Coming back in, I announced we were changing the trach and quickly.  Grabbed his already set up emergency trach, his nurse stopped bagging as we pulled out the one in him and rehooked him up to the new one that I popped in.  Examined the used trach and yeah, it was clean, totally clear, not the problem.  Except in the few seconds that he had no trach in, he coughed hard, two or three times.  We immediately suctioned him and pulled out three big, yellow plugs. 

 

Those plugs weren't in the trach.  They were down lower, somewhere.  We couldn't get them with the suctioning we were doing.  His sats popped up immediately.  He settled down and went to sleep.  I made sure I had the spare key to the car Joseph had taken over and we left.  Except I couldn't hardly leave. 

I was completely torn.  Aaron was looking just fine, absolutely perfect! We'd turned his oxygen way back down and he was satting in the mid-90's.  He couldn't have been better.  And there was Joseph.  He's a senior.  It was his last Christmas concert.  I needed to be there, too.  We were a few minutes late, had missed the opening number for the beginning band.  And I sat there and cried and tried not to throw up.  I kept checking Aaron's camera, only to see him still sleeping peacefully, numbers exactly where they should be, and his nurse watching him like a hawk. 

As the concert progressed, the music worked its magic on my soul.  I calmed, I found peace.  By the time the beginning band was done, I had stopped crying.  As the Symphonic Band played "Veni Immanuel" the words played through my mind, "Oh Come Emmanuel, and ransom captive Israel," I was soothed.  Wind Symphony's "All is Calm" recalled that there was peace to be had.  Mary knew that grief and pain would come, but that night, that Holy Night, it was calm.  I was reminded Who it is that is in charge, and that He loves my son even more than I do, and He loves me, too.  What a blessing to be so cherished.  He knows our days, our hours, and they won't be numbered less. 

So while the PTSD is awful, I'm grateful it's not over.  And I'm grateful for ways to work through it.  Grateful for solace, for peace, for comfort. 


"Christmas… is not an external event at all, 
but a piece of one’s home that one carries in one’s heart." 
– Freya Stark

1 comment:

  1. As we built our new home, we needed to attend several meetings in the builder's design center. It was not wheelchair accessible. We arranged for Lily to have a nurse whether or not she went to school; she didn't.

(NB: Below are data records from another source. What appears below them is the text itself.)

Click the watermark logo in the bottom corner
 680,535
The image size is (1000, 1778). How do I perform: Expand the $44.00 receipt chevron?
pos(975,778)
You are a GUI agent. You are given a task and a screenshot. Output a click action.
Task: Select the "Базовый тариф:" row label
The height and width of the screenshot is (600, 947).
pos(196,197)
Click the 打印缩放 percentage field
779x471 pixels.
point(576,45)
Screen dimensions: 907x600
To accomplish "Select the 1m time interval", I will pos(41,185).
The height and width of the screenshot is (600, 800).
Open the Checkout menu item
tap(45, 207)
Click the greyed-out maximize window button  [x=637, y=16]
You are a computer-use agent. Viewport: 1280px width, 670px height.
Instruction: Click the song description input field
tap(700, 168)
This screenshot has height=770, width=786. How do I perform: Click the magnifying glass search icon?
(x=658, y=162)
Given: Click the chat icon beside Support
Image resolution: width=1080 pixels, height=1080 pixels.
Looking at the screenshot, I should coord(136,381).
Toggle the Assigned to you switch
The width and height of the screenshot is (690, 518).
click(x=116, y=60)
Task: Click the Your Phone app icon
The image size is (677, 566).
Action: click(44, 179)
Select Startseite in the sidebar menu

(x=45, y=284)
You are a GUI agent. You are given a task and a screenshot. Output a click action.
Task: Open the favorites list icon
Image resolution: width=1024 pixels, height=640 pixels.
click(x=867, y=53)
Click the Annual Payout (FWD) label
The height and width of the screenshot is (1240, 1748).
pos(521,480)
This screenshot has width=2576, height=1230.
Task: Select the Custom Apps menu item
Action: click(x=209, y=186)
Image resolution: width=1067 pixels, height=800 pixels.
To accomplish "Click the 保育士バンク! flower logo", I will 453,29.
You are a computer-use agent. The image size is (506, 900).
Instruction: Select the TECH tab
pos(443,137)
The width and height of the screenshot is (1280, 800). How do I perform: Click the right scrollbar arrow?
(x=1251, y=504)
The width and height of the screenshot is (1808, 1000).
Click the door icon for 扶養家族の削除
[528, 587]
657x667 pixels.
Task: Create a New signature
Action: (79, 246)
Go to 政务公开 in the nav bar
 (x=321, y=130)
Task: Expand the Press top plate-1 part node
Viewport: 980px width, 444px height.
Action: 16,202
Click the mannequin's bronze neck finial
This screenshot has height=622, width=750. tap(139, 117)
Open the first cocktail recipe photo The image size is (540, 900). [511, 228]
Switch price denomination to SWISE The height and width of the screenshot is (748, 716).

    As I turned onto the major street leaving the northern end of town, where the speed limit jumps to 50 mph, I get a phone call from Lily's well-trained and experienced nurse informing me that Lily's sats are low, like 40s-50s low. She'd tried everything she knew how to do and called humbly asking for whatever other tricks we might have.

    The call took a minute, maybe two after everything resolved.

    Two years later, I can pick out the exact spot I stopped on that road.